For big datasets, I've stopped using pandas myself a few years back for anything other than printing dataframe, datetime index series, doing quick plots, or working with tiny/toy datasets -- in favor of numpy structured/record arrays. It's kind of the same thing, without all the groupby/index fluff, but very fast.
Just last week, I've helped my colleague speed up her code (numerical solver for financial data) by more than 100x, the biggest part of it was ditching pandas entirely and using numpy.

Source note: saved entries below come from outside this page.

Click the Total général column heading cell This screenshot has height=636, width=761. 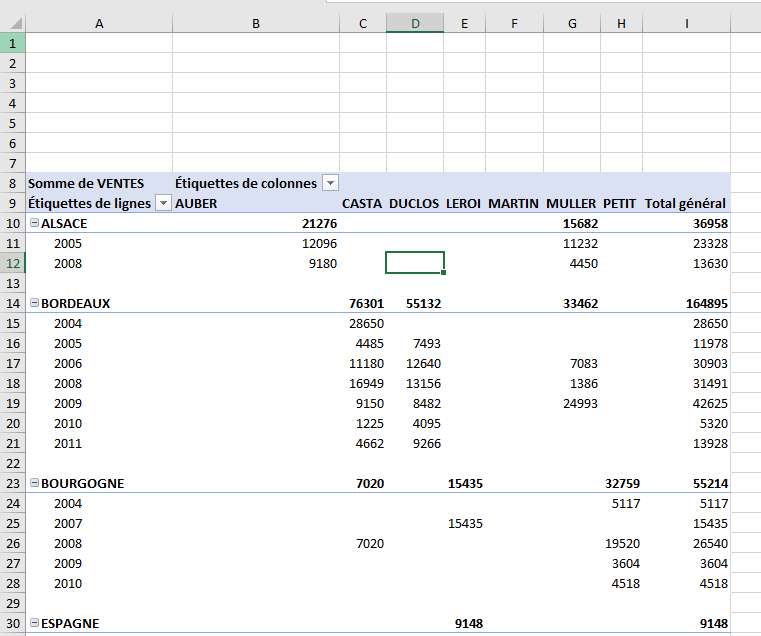coord(686,203)
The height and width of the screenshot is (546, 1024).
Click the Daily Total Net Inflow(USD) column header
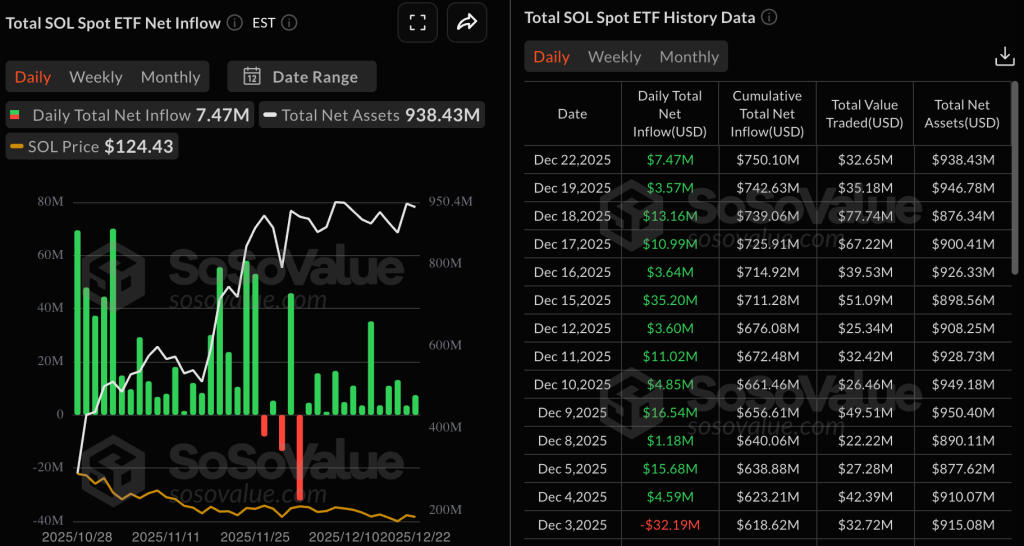[x=669, y=114]
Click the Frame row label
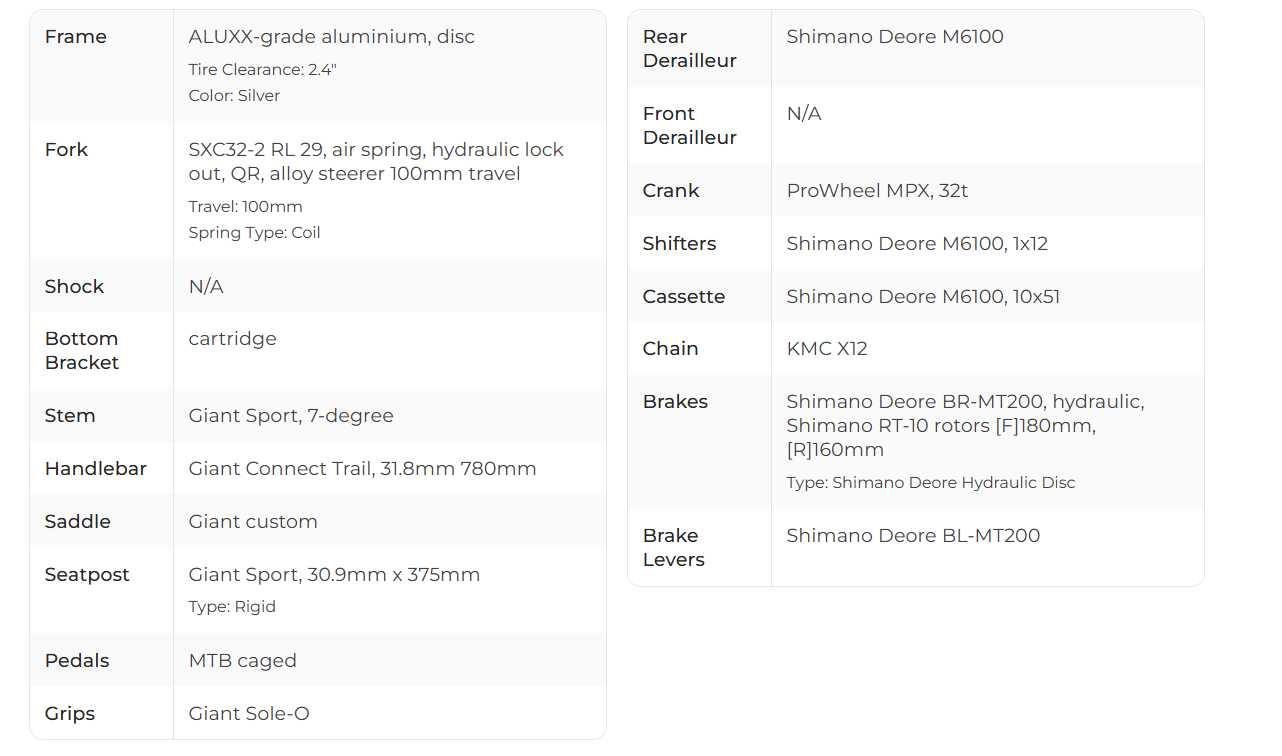1282x756 pixels. click(76, 37)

I have a data set of about 4 million rows I routinely analyze. I have 32 gb of space on my desktop, and the only time I've really run out is when I write incredibly poor code. In the short while I've been trying to use Pandas run out of memory and get killed by the OOM killer or completely freeze my system for half an hour while processing what I thought were simple operations.
I was honestly beginning to believe I was way worse at programming than I thought due to all of the issues I was having. I wasn't even doing anything particularly complex, I was just loading a dataframe from a sql query and playing around with basic manipulation.

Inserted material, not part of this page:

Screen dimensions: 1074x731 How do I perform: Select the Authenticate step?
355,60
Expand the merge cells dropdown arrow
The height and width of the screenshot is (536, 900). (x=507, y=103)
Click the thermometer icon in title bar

But pandas’ magical simplicity makes things like computed columns immediately intuitive:
> data['% of total'] = data.amount / data.amount.sum()
Is that immediately intuitive? I'm staring at this trying to understand what it's doing. Is the / operator overloaded? data.amount is one particular amount, and data.amount.sum() is the sum of all amounts? Why does the "computed column" property goes on the same data object as the actual data? Maybe it's immediately intuitive if you've used pandas.When you see amount / sum, you think of how a list can be divided by what appears to a scalar.
When they see it, they parse it out for what they naturally understand a percentage to mean. And all is well.
Given I had ten weeks to cram a lot of material in but did want to show them some amount of programming, this worked pretty nicely.
"% of total" : 0.01
I would not expect that to be 1%.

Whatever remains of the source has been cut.